Su un piano più generale, la concezione operativa sembra ancora attraversata, per certi versi drammaticamente, da una dialettica non risolta –e certamente questo rappresenta un suo valore ma anche un suo limite– tra un’anima più ancorata alla psicoanalisi come teoria e come istituzione e un’altra che tende a guardare al “vincolo” soprattutto nella sua dimensione sociale e politica; dialettica che si riflette, almeno in Spagna e in Italia, anche sul piano istituzionale.

Certamente i momenti assembleari sono stati anche l’occasione per una rilettura e una rielaborazione collettiva della storia del movimento che si riconosce nell’ECRO operativo, a partire dall’esilio e dalla diaspora degli anni ’70 degli psicoanalisti argentini in fuga dalla dittatura, fino alla conclusione dell’esperienza del CIR (Centro Internazionale di ricerca) nel 1992, coincidente con la fine del mondo bipolare e la caduta della URSS e della versione burocratica del socialismo. È interessante rileggere un estratto del documento che, nel ’92, ricostruiva le coordinate storico-sociali che si riverberavano nella decisione di porre fine al CIR come organismo internazionale di coordinamento della ricerca nel campo operativo: “Il libero mercato portato all’estremo –speriamo che sia in extremis– non è solo una questione economica perché si va producendo anche una soggettività solitaria e individualista. Ognuno vende la sua piccola mercanzia, materiale o intellettuale. Ne risulta difficile la collettivizzazione degli obiettivi. Tutti mirano a raggiungere il massimo rendimento con il minimo sforzo, nel minor tempo possibile. Questo porta al fatto che ognuno vuole sentirsi libero per ciò che crede necessario per il suo inserimento nel mercato. E perché no..?”.
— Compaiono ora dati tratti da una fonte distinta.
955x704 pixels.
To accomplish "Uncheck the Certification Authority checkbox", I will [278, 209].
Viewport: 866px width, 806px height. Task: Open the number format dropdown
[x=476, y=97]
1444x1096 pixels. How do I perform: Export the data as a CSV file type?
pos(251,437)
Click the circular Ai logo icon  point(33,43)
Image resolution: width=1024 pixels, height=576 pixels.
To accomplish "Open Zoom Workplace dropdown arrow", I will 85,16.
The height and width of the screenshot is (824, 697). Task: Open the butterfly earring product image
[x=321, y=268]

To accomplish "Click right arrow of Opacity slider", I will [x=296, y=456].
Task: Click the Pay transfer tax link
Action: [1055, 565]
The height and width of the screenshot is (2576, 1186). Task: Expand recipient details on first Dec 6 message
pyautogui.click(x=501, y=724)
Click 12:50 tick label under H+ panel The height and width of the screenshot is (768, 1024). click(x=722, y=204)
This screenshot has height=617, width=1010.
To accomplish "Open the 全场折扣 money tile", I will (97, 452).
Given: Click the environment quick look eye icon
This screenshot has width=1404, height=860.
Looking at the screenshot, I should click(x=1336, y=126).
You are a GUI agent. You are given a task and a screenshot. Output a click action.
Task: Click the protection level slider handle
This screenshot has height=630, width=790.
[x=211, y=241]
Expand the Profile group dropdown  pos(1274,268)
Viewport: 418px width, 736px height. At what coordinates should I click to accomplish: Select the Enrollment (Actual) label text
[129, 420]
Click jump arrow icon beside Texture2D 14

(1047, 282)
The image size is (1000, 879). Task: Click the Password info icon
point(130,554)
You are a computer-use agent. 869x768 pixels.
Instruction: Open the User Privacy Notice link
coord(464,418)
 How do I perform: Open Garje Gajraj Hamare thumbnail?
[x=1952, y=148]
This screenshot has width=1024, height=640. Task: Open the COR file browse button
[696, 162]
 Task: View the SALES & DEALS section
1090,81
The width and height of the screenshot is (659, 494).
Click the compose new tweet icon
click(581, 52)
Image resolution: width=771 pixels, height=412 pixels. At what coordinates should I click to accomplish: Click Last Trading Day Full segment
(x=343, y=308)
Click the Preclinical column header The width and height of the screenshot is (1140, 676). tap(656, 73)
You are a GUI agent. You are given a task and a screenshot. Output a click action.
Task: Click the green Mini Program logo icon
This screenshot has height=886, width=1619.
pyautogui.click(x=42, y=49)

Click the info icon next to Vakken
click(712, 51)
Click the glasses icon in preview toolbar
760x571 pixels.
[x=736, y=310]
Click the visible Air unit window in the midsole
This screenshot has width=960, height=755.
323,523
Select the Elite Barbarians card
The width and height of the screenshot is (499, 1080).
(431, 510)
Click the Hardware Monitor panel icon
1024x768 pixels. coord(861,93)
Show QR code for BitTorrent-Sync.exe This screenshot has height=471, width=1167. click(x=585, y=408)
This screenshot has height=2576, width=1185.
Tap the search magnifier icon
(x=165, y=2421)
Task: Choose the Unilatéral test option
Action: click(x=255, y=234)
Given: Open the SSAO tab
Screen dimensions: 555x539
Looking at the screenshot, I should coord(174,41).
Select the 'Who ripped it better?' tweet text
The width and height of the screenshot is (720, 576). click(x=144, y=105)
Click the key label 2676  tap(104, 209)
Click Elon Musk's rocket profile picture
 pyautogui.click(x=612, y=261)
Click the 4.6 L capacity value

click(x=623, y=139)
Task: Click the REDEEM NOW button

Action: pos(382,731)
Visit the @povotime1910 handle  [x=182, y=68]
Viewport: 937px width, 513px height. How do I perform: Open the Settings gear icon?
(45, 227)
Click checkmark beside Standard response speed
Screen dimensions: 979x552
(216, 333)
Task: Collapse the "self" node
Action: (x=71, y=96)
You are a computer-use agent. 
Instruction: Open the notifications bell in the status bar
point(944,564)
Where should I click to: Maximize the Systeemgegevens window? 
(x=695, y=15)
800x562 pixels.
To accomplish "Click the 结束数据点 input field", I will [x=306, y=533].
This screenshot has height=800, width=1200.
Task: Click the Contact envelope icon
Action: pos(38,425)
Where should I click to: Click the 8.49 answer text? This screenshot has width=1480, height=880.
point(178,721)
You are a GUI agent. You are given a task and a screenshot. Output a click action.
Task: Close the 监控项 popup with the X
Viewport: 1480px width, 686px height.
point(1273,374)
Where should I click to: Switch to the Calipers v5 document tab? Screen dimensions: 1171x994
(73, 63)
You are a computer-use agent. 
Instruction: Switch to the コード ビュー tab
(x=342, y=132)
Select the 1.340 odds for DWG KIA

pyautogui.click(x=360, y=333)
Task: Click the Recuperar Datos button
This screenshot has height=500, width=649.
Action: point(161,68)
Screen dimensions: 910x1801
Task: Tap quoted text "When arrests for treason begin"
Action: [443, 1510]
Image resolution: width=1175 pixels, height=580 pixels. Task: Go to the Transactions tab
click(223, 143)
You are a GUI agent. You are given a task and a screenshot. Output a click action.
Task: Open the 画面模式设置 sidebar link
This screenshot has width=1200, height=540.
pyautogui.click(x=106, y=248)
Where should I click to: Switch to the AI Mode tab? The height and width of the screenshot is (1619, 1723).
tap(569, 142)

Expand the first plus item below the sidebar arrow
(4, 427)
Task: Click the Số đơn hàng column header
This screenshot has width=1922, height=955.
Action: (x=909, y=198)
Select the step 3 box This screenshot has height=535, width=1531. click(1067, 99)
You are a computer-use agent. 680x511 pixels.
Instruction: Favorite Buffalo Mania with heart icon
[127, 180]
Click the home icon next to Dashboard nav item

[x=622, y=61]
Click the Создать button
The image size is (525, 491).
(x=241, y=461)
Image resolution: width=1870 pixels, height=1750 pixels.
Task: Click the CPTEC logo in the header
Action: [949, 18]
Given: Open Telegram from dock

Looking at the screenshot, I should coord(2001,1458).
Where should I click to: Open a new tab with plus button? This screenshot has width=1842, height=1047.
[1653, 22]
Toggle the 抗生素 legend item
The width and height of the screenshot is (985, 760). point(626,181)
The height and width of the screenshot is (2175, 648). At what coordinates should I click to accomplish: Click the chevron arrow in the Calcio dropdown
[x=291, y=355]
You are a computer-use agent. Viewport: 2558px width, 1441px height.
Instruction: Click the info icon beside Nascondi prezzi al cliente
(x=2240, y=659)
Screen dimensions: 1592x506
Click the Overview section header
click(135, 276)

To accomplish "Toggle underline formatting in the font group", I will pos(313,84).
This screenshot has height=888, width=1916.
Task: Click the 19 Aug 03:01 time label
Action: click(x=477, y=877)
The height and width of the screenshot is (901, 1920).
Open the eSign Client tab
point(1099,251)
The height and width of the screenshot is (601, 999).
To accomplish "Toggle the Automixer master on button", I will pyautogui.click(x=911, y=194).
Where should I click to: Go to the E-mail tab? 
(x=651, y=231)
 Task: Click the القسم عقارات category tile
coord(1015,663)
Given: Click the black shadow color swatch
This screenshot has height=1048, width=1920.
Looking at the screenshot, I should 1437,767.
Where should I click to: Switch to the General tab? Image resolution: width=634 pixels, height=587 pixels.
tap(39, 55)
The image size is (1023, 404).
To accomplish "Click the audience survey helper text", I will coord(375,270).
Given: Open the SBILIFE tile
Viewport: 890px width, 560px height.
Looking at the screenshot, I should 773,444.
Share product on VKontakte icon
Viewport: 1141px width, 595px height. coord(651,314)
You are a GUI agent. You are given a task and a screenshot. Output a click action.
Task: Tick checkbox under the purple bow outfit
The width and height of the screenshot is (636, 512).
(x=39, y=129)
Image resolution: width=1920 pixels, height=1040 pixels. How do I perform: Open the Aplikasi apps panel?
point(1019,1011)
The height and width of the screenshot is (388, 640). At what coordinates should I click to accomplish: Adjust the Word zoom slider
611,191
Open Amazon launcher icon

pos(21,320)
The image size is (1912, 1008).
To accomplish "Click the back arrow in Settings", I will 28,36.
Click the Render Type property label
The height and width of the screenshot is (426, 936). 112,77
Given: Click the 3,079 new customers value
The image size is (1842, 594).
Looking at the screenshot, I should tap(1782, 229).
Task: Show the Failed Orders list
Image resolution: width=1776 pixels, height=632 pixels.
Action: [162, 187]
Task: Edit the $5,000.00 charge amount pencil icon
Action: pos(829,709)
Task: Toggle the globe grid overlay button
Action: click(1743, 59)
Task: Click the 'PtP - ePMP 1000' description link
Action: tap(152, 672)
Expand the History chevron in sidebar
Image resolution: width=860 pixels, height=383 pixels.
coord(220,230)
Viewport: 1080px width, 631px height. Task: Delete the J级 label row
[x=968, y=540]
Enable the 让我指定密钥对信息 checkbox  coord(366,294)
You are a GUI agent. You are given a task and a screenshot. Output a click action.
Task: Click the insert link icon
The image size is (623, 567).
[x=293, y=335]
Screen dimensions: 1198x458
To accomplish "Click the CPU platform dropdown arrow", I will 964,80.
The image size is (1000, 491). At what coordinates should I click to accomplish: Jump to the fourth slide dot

Sono passati più di venticinque anni da quella data, e quelle parole assumono oggi una veste profetica. Si pone pertanto, nuovamente, il problema di che forma dare ad una soggettività collettiva, il meno possibile burocratizzata ma al tempo stesso in grado di porsi come punto di resistenza nei confronti del dominio onnipervasivo del capitalismo neoliberale che, sotto la parvenza di una libertà immaginaria, riduce la soggettività all’essere-imprenditori-di-sé-stessi e la relazione al mero scambio economico.

Sembra ormai consolidato il fatto che una struttura “centralizzata” abbia fatto il suo tempo. Rimane aperta la questione se il modello della “rete” sia sufficiente per produrre una soggettività in grado di ricercare, pensare, operare e trasformare, almeno in parte, la realtà.